◆ EXERCISE DIRECTIONS
When a line below contains the word "agent", it counts toward the total; give that total and nothing besides.

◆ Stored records
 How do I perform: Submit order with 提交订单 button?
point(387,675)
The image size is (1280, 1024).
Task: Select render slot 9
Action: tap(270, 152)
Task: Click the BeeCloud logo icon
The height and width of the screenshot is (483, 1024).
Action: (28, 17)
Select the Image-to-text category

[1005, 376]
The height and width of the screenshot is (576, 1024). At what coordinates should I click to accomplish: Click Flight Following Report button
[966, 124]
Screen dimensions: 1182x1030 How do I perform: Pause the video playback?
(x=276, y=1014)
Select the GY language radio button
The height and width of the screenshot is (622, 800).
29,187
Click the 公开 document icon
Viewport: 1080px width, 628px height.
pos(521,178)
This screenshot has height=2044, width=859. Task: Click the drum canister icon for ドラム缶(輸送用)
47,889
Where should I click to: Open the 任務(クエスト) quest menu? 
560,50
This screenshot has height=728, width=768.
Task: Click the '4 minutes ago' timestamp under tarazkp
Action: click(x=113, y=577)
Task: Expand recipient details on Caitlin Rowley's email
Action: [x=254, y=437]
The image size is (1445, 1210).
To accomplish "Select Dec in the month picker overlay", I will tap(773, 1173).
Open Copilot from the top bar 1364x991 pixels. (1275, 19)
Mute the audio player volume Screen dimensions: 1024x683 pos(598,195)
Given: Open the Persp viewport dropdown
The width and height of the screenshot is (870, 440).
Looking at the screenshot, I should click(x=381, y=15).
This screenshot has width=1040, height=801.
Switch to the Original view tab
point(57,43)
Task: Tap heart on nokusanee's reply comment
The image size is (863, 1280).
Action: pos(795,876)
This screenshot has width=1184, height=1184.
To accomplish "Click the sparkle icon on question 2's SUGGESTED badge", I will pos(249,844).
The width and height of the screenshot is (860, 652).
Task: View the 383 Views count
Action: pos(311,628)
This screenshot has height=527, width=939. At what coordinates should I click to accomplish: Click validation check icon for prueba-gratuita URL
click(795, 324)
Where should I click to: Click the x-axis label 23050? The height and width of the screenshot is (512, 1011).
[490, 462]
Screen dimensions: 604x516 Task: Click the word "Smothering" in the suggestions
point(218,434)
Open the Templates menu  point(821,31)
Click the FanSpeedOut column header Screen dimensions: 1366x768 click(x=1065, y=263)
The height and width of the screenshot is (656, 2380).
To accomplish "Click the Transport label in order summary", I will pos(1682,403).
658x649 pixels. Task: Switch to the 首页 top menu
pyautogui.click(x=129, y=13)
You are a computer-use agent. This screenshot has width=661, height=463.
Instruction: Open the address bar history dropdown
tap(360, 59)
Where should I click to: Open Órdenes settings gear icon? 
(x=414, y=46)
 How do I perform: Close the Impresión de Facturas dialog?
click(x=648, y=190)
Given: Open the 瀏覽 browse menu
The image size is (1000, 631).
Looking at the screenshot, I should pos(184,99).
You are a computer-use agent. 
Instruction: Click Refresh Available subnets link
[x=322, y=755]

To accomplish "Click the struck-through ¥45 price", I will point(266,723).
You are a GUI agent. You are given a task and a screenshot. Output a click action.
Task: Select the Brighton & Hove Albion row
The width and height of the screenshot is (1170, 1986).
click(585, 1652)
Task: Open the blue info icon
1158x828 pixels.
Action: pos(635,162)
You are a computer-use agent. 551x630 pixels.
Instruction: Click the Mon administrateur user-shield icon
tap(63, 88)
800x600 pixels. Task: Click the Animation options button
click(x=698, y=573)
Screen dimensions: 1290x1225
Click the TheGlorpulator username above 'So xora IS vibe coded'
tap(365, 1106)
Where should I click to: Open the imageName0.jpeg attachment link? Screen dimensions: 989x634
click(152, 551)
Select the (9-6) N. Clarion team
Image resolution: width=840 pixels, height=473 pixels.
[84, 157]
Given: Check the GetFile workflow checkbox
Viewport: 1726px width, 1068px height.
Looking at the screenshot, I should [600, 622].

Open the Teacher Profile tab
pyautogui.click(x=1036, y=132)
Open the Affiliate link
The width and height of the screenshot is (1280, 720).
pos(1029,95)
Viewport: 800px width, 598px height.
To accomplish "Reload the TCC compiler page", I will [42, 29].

◆ EXERCISE ANSWER
4